Il arrive dans la vie qu'au hasard de banales pérégrinations on fasse des rencontres agréables, voire captivantes, que l'on découvre des territoires insoupçonnés qui déclenchent une irrépressible envie d'exploration. Alors on s'y attarde, on apprécie, on s'enrichit de cultures diverses, on finit par y consacrer de longs moments de sa vie. Et puis au fil du temps, l’intérêt s'amenuise, l'habitude remplace le plaisir quand on découvre que le jardin fleuri a lentement fait place à un terrain vague. Quand la routine obligée devient inutilement chronophage il est alors grand temps de tourner la page.

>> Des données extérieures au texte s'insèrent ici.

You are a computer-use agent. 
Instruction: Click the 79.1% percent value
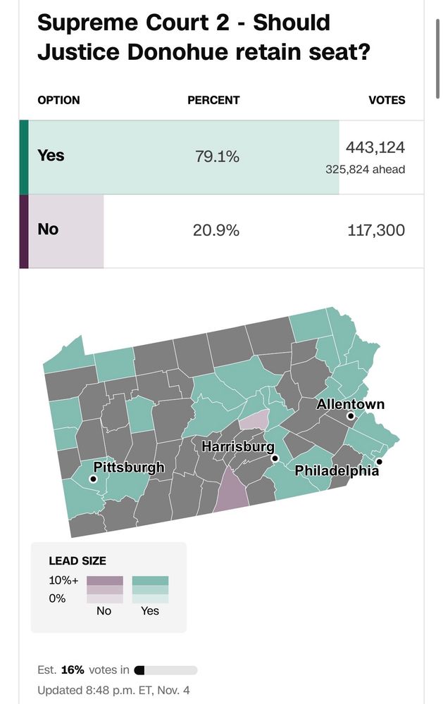tap(217, 156)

Il y a maintenant six ans, Médiapart fut pour moi une révélation, un journal de référence indépendant et bien marqué à gauche, qui osait décrire la situation politique et sociale sans les tabous qui paralysaient les autres publications. Je lisais avec délectation tous les articles de journalistes, et puis j'ai découvert ce riche espace du Club, sa diversité dans les sujets traités et dans les caractères des contributeurs, une relative convivialité, un humour bon enfant et puis aussi de très belles plumes … et de bien jolies rencontres.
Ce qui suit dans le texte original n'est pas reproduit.